---- Seitenauszug

Im Objekt war alles Notwendige vorhanden: Notstromaggregate, Versorgungseinrichtungen für die Bediensteten, Viehboxen, Veterinär- und Pflanzenschutzkontrollen, eine Sprenggrube für Munition, eine Wechselstelle der Staatsbank für den Zwangsumtausch und Versorgungstunnel unterhalb der Anlage. Dort verliefen alle Leitungen für das auch nachts blend- und schattenfrei voll ausgeleuchtete Objekt. Die Kontrolle der drei West-Alliierten oblag ausschließlich den Angehörigen der sowjetischen Streitkräfte, die in unmittelbarer Nähe einen eigenen Abfertigungsbereich und eine Kaserne unterhielten.
Alles unter Kontrolle
Bereits viele Kilometer vorher war die Autobahn in allen Richtungen vollständig unter Beobachtung. Gelang es aber trotzdem jemandem, die ersten Absperrungen zu überwinden, setzte der im DDR-Jargon genannte "Fiffi" dem Durchbruchsversuch ein Ende. Dabei schnellte auf Knopfdruck (im Kommandantenturm – Befehlszentrum des diensthabenden Offiziers) aus Betonkanälen ein Stahlträger (Rollsperre) heraus, der mühelos auch ein tonnenschweres Fahrzeug zum Stehen brachte.
Was aus dem Fahrer wurde, wie die Grenze auf beiden Seiten gesichert worden ist, kann man in der Dauerausstellung im ehemaligen Dienstgebäude erfahren. Dort waren die Büros der Leiter Passkontrolleinheit, des Zolls und der Grenztruppen.
Zeitzeugen erinnern sich
Nach Besuch der Ausstellung hielten die Präsidenten der Clubs, Steffen Fleischer (Aschersleben) und Ulrich Wölfel (Peine), sowie Governor Bräuer jeweils kurze Ansprachen, um dann diesen besonderen Moment mit einen Glas Sekt zu würdigen.
Im Anschluss an ein gemeinsames Mittagessen im Ratskeller Schöningen berichten Zeitzeugen aus der rotarischen Runde über ihre Erlebnisse vor 30 Jahren. Bürgermeister a.D. Michael Keßler erzählte über die Anstrengungen der Stadt Peine, vor der Wende eine Städtepartnerschaft mit einer Stadt in der DDR zu begründen. Der Landtagsabgeordnete Detlef Gürth erinnerte sich an seine Zeit in der ersten und letzten freigewählten Volkskammer der DDR. Damals mussten in kürzester Zeit viele Entscheidungen getroffen werden.
Sichtlich berührt berichtete Landwirt Albrecht Schneidewind, wie sein Vater den seit vielen Generationen im Familienbesitz befindlichen Bauernhof über die DDR-Zeit rettete und meinte, eine Deutsche Einheit werde er nicht mehr erleben. Zum Glück täuschte er sich und sein Sohn ist seit der Wende Bürgermeister in Mehringen.

--------

Zu erledigende Aufgaben:
a – Wem oblag laut Seitenauszug die Kontrolle der drei West-Alliierten?
b – Fassen Sie den Absatz aus dem Seitenauszug, der mit „Im Anschluss an ein gemeinsames Mittagessen“ beginnt, als Stichpunktliste zusammen und behalten Sie dabei die wesentlichen Fakten bei.
c – Geben Sie den Seitenauszug von „Zeitzeugen erinnern sich“ bis „Entscheidungen getroffen werden.“ wortwörtlich wieder.
Stützen Sie sich ausschließlich auf den Seitenauszug.

---- Datenblock

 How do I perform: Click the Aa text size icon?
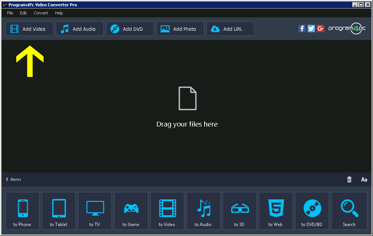pos(364,179)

--------

Lösungen:
a – Ausschließlich den Angehörigen der sowjetischen Streitkräfte.

b –
- Nach einem gemeinsamen Mittagessen im Ratskeller Schöningen berichten Zeitzeugen aus der rotarischen Runde über ihre Erlebnisse vor 30 Jahren.
- Bürgermeister a.D. Michael Keßler erzählte, wie sich die Stadt Peine vor der Wende um eine Städtepartnerschaft mit einer Stadt in der DDR bemühte.
- Der Landtagsabgeordnete Detlef Gürth erinnerte sich an seine Zeit in der ersten und letzten freigewählten Volkskammer der DDR.
- Damals mussten in kürzester Zeit viele Entscheidungen getroffen werden.

c –
Zeitzeugen erinnern sich
Nach Besuch der Ausstellung hielten die Präsidenten der Clubs, Steffen Fleischer (Aschersleben) und Ulrich Wölfel (Peine), sowie Governor Bräuer jeweils kurze Ansprachen, um dann diesen besonderen Moment mit einen Glas Sekt zu würdigen.
Im Anschluss an ein gemeinsames Mittagessen im Ratskeller Schöningen berichten Zeitzeugen aus der rotarischen Runde über ihre Erlebnisse vor 30 Jahren. Bürgermeister a.D. Michael Keßler erzählte über die Anstrengungen der Stadt Peine, vor der Wende eine Städtepartnerschaft mit einer Stadt in der DDR zu begründen. Der Landtagsabgeordnete Detlef Gürth erinnerte sich an seine Zeit in der ersten und letzten freigewählten Volkskammer der DDR. Damals mussten in kürzester Zeit viele Entscheidungen getroffen werden.